### SHORT TASK
Rewrite the records below, substituting "Display size" for every occurrence of "Screen dimensions" and leaving everything else unchanged.
——————
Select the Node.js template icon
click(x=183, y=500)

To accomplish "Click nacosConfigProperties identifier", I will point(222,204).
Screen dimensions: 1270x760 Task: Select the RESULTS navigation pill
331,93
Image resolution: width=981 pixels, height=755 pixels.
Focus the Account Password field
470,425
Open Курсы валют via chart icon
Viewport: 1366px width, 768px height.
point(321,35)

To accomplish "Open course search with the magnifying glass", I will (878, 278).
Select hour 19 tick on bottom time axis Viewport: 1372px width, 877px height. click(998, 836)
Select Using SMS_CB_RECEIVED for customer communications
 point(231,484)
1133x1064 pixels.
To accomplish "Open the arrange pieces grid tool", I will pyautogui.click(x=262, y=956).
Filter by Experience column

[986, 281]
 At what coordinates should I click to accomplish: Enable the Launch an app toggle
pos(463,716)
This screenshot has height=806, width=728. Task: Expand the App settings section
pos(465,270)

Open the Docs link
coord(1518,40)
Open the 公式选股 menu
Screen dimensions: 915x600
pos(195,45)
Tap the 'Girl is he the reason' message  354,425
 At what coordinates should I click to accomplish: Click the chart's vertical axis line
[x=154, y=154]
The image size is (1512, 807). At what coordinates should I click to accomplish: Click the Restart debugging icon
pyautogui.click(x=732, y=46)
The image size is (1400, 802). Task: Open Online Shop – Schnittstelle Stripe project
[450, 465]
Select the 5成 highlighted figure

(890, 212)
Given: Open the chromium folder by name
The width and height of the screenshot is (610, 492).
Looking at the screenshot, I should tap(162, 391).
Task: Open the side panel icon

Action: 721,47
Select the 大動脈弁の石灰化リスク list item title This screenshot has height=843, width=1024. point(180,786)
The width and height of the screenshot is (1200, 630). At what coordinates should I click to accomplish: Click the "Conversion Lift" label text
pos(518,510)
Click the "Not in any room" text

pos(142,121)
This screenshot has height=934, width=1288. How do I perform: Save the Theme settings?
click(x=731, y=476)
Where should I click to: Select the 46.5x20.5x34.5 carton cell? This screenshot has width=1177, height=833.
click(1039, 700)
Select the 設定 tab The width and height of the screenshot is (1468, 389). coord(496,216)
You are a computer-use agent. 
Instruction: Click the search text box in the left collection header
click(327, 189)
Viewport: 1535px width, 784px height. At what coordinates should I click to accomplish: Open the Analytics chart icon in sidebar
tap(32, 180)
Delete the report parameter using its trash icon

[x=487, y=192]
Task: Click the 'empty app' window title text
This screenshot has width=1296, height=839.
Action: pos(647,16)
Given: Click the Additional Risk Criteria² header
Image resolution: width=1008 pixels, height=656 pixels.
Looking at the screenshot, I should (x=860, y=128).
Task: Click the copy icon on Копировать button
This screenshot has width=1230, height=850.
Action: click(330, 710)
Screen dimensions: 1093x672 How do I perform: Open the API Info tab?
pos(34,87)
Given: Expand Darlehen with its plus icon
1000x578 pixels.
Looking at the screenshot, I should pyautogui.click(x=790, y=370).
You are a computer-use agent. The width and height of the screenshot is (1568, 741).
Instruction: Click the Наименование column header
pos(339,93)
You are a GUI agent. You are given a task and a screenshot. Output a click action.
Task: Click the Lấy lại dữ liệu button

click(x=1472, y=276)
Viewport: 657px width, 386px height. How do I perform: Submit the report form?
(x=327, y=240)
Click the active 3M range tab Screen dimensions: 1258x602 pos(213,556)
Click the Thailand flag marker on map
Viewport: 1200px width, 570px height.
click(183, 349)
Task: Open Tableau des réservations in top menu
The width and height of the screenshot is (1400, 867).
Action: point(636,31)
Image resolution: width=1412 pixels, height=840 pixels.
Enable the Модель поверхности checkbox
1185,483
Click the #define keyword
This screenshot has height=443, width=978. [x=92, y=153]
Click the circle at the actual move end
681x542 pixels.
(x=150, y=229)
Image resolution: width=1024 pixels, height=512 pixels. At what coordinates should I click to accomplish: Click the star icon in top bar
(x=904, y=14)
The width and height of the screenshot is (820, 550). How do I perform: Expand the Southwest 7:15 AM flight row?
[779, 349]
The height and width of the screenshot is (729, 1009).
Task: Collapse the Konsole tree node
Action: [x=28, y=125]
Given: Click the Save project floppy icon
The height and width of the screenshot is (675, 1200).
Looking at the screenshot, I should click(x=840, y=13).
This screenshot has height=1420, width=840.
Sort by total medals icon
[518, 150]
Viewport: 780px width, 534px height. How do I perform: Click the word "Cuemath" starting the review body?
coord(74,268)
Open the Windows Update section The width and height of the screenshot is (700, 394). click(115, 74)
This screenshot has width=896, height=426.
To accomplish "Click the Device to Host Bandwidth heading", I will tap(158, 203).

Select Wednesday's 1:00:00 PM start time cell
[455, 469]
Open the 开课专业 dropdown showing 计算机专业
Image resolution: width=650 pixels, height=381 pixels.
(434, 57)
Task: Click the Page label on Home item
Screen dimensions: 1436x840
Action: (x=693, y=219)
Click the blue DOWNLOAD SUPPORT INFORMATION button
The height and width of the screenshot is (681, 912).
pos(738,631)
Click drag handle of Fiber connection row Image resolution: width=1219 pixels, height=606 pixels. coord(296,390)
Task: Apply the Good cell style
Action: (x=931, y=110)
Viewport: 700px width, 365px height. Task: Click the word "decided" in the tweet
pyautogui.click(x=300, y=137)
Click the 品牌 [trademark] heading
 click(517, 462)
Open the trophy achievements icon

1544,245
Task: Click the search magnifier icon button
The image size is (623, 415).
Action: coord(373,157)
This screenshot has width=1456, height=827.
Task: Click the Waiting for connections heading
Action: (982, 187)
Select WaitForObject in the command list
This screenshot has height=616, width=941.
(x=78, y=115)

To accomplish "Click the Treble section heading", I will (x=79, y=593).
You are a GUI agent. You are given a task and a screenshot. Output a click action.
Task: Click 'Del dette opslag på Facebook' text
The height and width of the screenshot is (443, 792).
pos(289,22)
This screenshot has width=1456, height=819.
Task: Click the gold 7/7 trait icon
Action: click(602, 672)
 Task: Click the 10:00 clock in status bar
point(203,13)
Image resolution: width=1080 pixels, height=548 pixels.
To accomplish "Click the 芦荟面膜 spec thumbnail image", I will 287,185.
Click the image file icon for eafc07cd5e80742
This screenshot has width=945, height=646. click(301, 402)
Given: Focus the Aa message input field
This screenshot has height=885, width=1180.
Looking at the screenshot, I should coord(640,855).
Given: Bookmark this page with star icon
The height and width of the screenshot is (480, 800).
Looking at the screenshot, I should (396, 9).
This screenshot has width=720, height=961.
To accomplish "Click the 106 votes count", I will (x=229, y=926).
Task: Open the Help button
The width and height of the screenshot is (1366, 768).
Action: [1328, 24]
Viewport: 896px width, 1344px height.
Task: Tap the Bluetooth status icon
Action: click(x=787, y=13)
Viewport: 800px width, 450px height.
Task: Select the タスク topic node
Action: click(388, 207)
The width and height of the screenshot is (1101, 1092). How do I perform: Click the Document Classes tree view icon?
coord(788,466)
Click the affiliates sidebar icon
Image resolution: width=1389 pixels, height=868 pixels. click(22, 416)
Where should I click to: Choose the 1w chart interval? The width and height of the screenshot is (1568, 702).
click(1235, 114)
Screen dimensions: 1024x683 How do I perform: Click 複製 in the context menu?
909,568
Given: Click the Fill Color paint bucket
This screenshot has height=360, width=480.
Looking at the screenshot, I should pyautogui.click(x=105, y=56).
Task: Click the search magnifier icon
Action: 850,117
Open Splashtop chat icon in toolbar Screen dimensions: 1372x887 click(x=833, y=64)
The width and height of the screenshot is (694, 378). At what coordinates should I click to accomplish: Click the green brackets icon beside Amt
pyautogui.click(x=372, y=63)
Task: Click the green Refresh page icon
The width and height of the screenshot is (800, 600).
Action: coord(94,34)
——————
### EXERCISE RESPONSE
Select the Node.js template icon
click(x=183, y=500)

To accomplish "Click nacosConfigProperties identifier", I will point(222,204).
Display size: 1270x760 Task: Select the RESULTS navigation pill
331,93
Image resolution: width=981 pixels, height=755 pixels.
Focus the Account Password field
470,425
Open Курсы валют via chart icon
Viewport: 1366px width, 768px height.
point(321,35)

To accomplish "Open course search with the magnifying glass", I will (878, 278).
Select hour 19 tick on bottom time axis Viewport: 1372px width, 877px height. click(998, 836)
Select Using SMS_CB_RECEIVED for customer communications
 point(231,484)
1133x1064 pixels.
To accomplish "Open the arrange pieces grid tool", I will pyautogui.click(x=262, y=956).
Filter by Experience column

[986, 281]
 At what coordinates should I click to accomplish: Enable the Launch an app toggle
pos(463,716)
This screenshot has height=806, width=728. Task: Expand the App settings section
pos(465,270)

Open the Docs link
coord(1518,40)
Open the 公式选股 menu
Display size: 915x600
pos(195,45)
Tap the 'Girl is he the reason' message  354,425
 At what coordinates should I click to accomplish: Click the chart's vertical axis line
[x=154, y=154]
The image size is (1512, 807). At what coordinates should I click to accomplish: Click the Restart debugging icon
pyautogui.click(x=732, y=46)
The image size is (1400, 802). Task: Open Online Shop – Schnittstelle Stripe project
[450, 465]
Select the 5成 highlighted figure

(890, 212)
Given: Open the chromium folder by name
The width and height of the screenshot is (610, 492).
Looking at the screenshot, I should tap(162, 391).
Task: Open the side panel icon

Action: 721,47
Select the 大動脈弁の石灰化リスク list item title This screenshot has height=843, width=1024. point(180,786)
The width and height of the screenshot is (1200, 630). At what coordinates should I click to accomplish: Click the "Conversion Lift" label text
pos(518,510)
Click the "Not in any room" text

pos(142,121)
This screenshot has height=934, width=1288. How do I perform: Save the Theme settings?
click(x=731, y=476)
Where should I click to: Select the 46.5x20.5x34.5 carton cell? This screenshot has width=1177, height=833.
click(1039, 700)
Select the 設定 tab The width and height of the screenshot is (1468, 389). coord(496,216)
You are a computer-use agent. 
Instruction: Click the search text box in the left collection header
click(327, 189)
Viewport: 1535px width, 784px height. At what coordinates should I click to accomplish: Open the Analytics chart icon in sidebar
tap(32, 180)
Delete the report parameter using its trash icon

[x=487, y=192]
Task: Click the 'empty app' window title text
This screenshot has width=1296, height=839.
Action: pos(647,16)
Given: Click the Additional Risk Criteria² header
Image resolution: width=1008 pixels, height=656 pixels.
Looking at the screenshot, I should (x=860, y=128).
Task: Click the copy icon on Копировать button
This screenshot has width=1230, height=850.
Action: click(330, 710)
Display size: 1093x672 How do I perform: Open the API Info tab?
pos(34,87)
Given: Expand Darlehen with its plus icon
1000x578 pixels.
Looking at the screenshot, I should pyautogui.click(x=790, y=370).
You are a computer-use agent. The width and height of the screenshot is (1568, 741).
Instruction: Click the Наименование column header
pos(339,93)
You are a GUI agent. You are given a task and a screenshot. Output a click action.
Task: Click the Lấy lại dữ liệu button

click(x=1472, y=276)
Viewport: 657px width, 386px height. How do I perform: Submit the report form?
(x=327, y=240)
Click the active 3M range tab Display size: 1258x602 pos(213,556)
Click the Thailand flag marker on map
Viewport: 1200px width, 570px height.
click(183, 349)
Task: Open Tableau des réservations in top menu
The width and height of the screenshot is (1400, 867).
Action: point(636,31)
Image resolution: width=1412 pixels, height=840 pixels.
Enable the Модель поверхности checkbox
1185,483
Click the #define keyword
This screenshot has height=443, width=978. [x=92, y=153]
Click the circle at the actual move end
681x542 pixels.
(x=150, y=229)
Image resolution: width=1024 pixels, height=512 pixels. At what coordinates should I click to accomplish: Click the star icon in top bar
(x=904, y=14)
The width and height of the screenshot is (820, 550). How do I perform: Expand the Southwest 7:15 AM flight row?
[779, 349]
The height and width of the screenshot is (729, 1009).
Task: Collapse the Konsole tree node
Action: [x=28, y=125]
Given: Click the Save project floppy icon
The height and width of the screenshot is (675, 1200).
Looking at the screenshot, I should click(x=840, y=13).
This screenshot has height=1420, width=840.
Sort by total medals icon
[518, 150]
Viewport: 780px width, 534px height. How do I perform: Click the word "Cuemath" starting the review body?
coord(74,268)
Open the Windows Update section The width and height of the screenshot is (700, 394). click(115, 74)
This screenshot has width=896, height=426.
To accomplish "Click the Device to Host Bandwidth heading", I will tap(158, 203).

Select Wednesday's 1:00:00 PM start time cell
[455, 469]
Open the 开课专业 dropdown showing 计算机专业
Image resolution: width=650 pixels, height=381 pixels.
(434, 57)
Task: Click the Page label on Home item
Display size: 1436x840
Action: (x=693, y=219)
Click the blue DOWNLOAD SUPPORT INFORMATION button
The height and width of the screenshot is (681, 912).
pos(738,631)
Click drag handle of Fiber connection row Image resolution: width=1219 pixels, height=606 pixels. coord(296,390)
Task: Apply the Good cell style
Action: (x=931, y=110)
Viewport: 700px width, 365px height. Task: Click the word "decided" in the tweet
pyautogui.click(x=300, y=137)
Click the 品牌 [trademark] heading
 click(517, 462)
Open the trophy achievements icon

1544,245
Task: Click the search magnifier icon button
The image size is (623, 415).
Action: coord(373,157)
This screenshot has width=1456, height=827.
Task: Click the Waiting for connections heading
Action: (982, 187)
Select WaitForObject in the command list
This screenshot has height=616, width=941.
(x=78, y=115)

To accomplish "Click the Treble section heading", I will (x=79, y=593).
You are a GUI agent. You are given a task and a screenshot. Output a click action.
Task: Click 'Del dette opslag på Facebook' text
The height and width of the screenshot is (443, 792).
pos(289,22)
This screenshot has width=1456, height=819.
Task: Click the gold 7/7 trait icon
Action: click(602, 672)
 Task: Click the 10:00 clock in status bar
point(203,13)
Image resolution: width=1080 pixels, height=548 pixels.
To accomplish "Click the 芦荟面膜 spec thumbnail image", I will 287,185.
Click the image file icon for eafc07cd5e80742
This screenshot has width=945, height=646. click(301, 402)
Given: Focus the Aa message input field
This screenshot has height=885, width=1180.
Looking at the screenshot, I should coord(640,855).
Given: Bookmark this page with star icon
The height and width of the screenshot is (480, 800).
Looking at the screenshot, I should (396, 9).
This screenshot has width=720, height=961.
To accomplish "Click the 106 votes count", I will (x=229, y=926).
Task: Open the Help button
The width and height of the screenshot is (1366, 768).
Action: [1328, 24]
Viewport: 896px width, 1344px height.
Task: Tap the Bluetooth status icon
Action: click(x=787, y=13)
Viewport: 800px width, 450px height.
Task: Select the タスク topic node
Action: click(388, 207)
The width and height of the screenshot is (1101, 1092). How do I perform: Click the Document Classes tree view icon?
coord(788,466)
Click the affiliates sidebar icon
Image resolution: width=1389 pixels, height=868 pixels. click(22, 416)
Where should I click to: Choose the 1w chart interval? The width and height of the screenshot is (1568, 702).
click(1235, 114)
Display size: 1024x683 How do I perform: Click 複製 in the context menu?
909,568
Given: Click the Fill Color paint bucket
This screenshot has height=360, width=480.
Looking at the screenshot, I should pyautogui.click(x=105, y=56).
Task: Click the search magnifier icon
Action: 850,117
Open Splashtop chat icon in toolbar Display size: 1372x887 click(x=833, y=64)
The width and height of the screenshot is (694, 378). At what coordinates should I click to accomplish: Click the green brackets icon beside Amt
pyautogui.click(x=372, y=63)
Task: Click the green Refresh page icon
The width and height of the screenshot is (800, 600).
Action: coord(94,34)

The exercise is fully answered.